_What is being asked_: Write the records out once more, exactly as they are given.

_Information shown_:
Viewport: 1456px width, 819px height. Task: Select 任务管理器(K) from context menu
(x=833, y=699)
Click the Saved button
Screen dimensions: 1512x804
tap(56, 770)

_Task output_:
Viewport: 1456px width, 819px height. Task: Select 任务管理器(K) from context menu
(x=833, y=699)
Click the Saved button
Screen dimensions: 1512x804
tap(56, 770)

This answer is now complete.